6.1. Connection States

   A TLS connection state is the operating environment of the TLS Record
   Protocol.  It specifies a compression algorithm, and encryption
   algorithm, and a MAC algorithm.  In addition, the parameters for
   these algorithms are known: the MAC secret and the bulk encryption
   keys for the connection in both the read and the write directions.
   Logically, there are always four connection states outstanding: the
   current read and write states, and the pending read and write states.
   All records are processed under the current read and write states.
   The security parameters for the pending states can be set by the TLS
   Handshake Protocol, and the Change Cipher Spec can selectively make
   either of the pending states current, in which case the appropriate
   current state is disposed of and replaced with the pending state; the
   pending state is then reinitialized to an empty state.  It is illegal
   to make a state that has not been initialized with security
   parameters a current state.  The initial current state always
   specifies that no encryption, compression, or MAC will be used.

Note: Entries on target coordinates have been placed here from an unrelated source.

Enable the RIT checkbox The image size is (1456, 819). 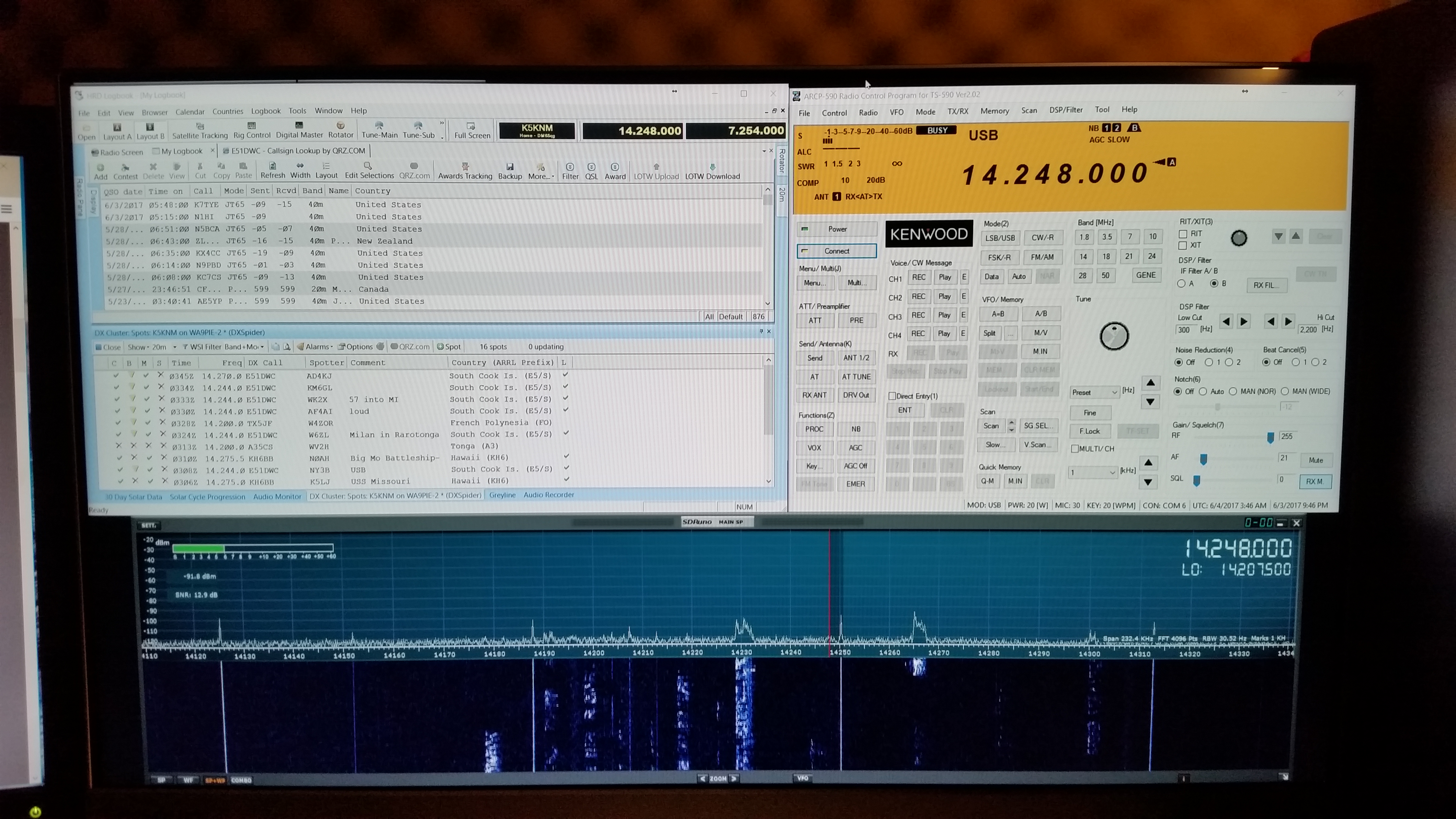[1182, 234]
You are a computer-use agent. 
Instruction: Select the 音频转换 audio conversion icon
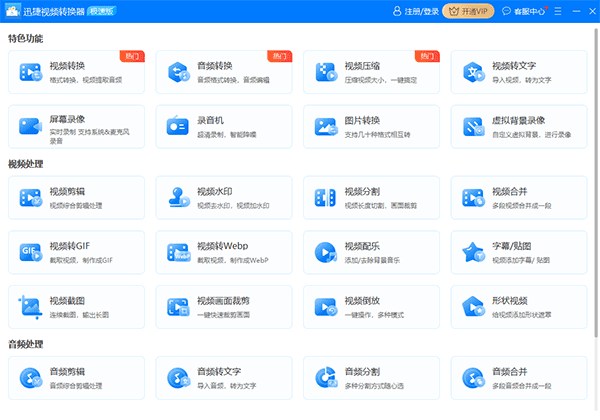[178, 72]
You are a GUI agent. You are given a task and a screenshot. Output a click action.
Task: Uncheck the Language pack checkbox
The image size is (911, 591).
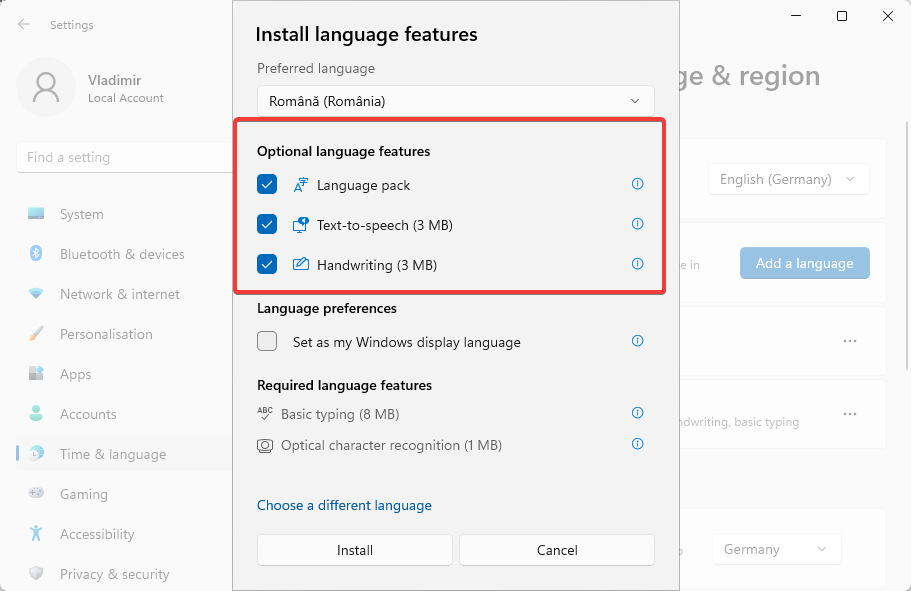click(x=267, y=185)
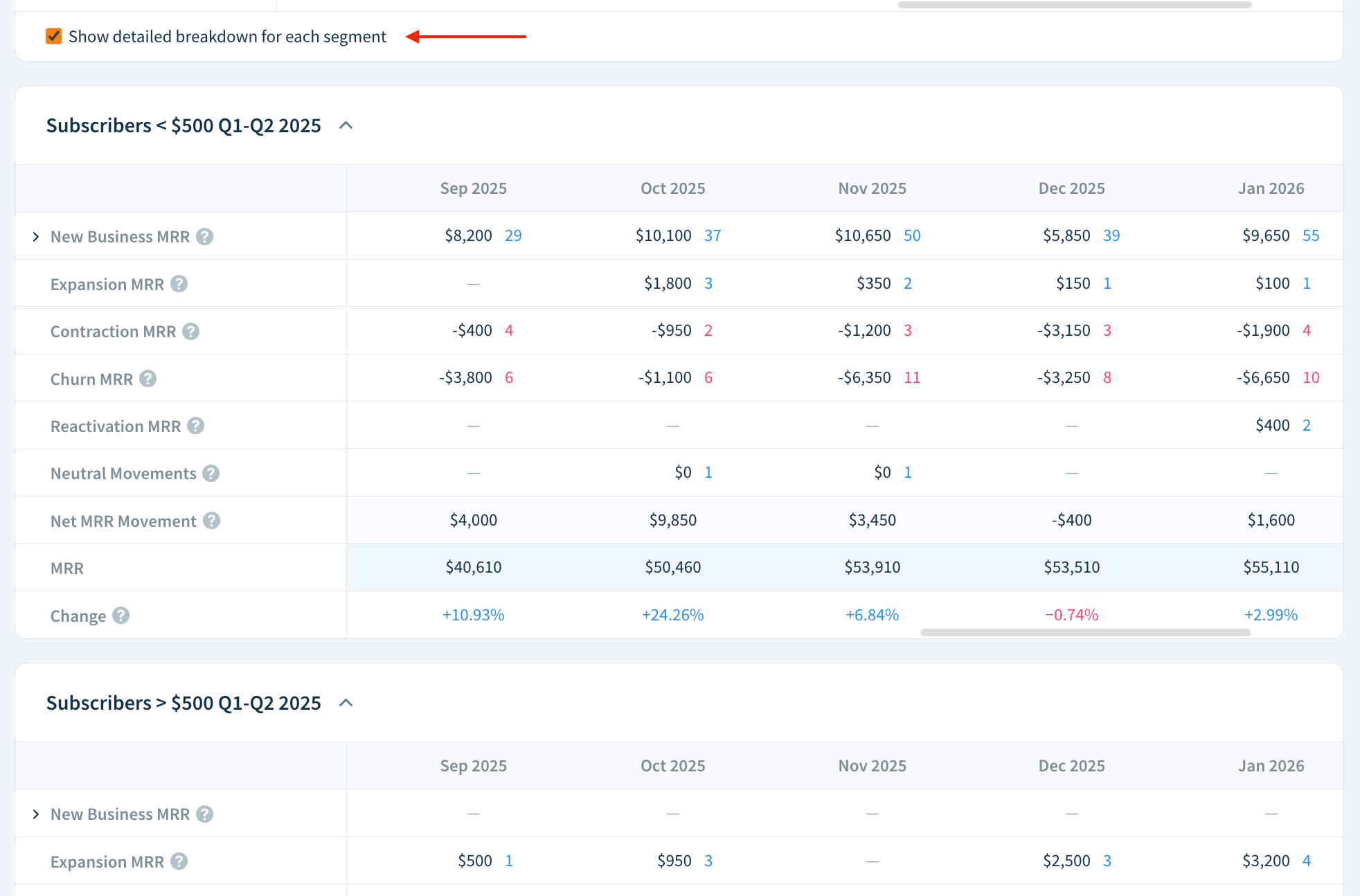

   The security parameters for a TLS Connection read and write state are
   set by providing the following values:

   connection end
      Whether this entity is considered the "client" or the "server" in
      this connection.

   bulk encryption algorithm
      An algorithm to be used for bulk encryption.  This specification
      includes the key size of this algorithm, how much of that key is
      secret, whether it is a block or stream cipher, and the block size
      of the cipher (if appropriate).

   MAC algorithm
      An algorithm to be used for message authentication.  This
      specification includes the size of the hash returned by the MAC
      algorithm.

   compression algorithm
      An algorithm to be used for data compression.  This specification
      must include all information the algorithm requires compression.

   master secret
      A 48-byte secret shared between the two peers in the connection.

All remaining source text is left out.